**Goal of the exercise**. Output every line of the material exactly, omitting images.
☆ ☆ ☆ ☆
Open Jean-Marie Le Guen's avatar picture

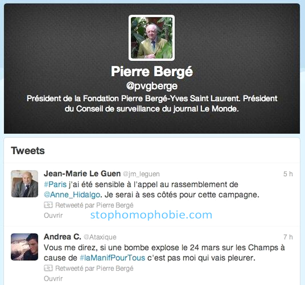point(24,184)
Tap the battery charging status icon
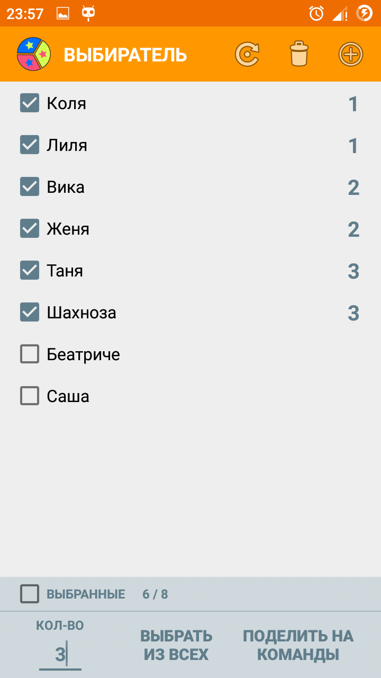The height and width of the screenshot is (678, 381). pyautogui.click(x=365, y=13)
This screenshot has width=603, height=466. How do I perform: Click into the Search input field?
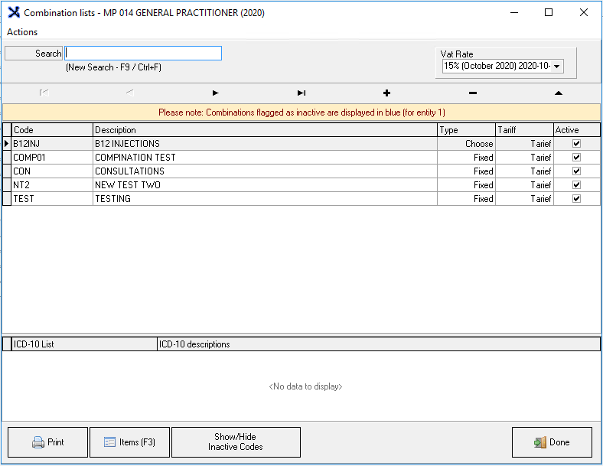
☆ ☆ ☆ ☆
**Result for this task**.
Open Jean-Marie Le Guen's avatar picture

point(24,184)
Tap the battery charging status icon
The height and width of the screenshot is (678, 381). pyautogui.click(x=365, y=13)
This screenshot has width=603, height=466. How do I perform: Click into the Search input field?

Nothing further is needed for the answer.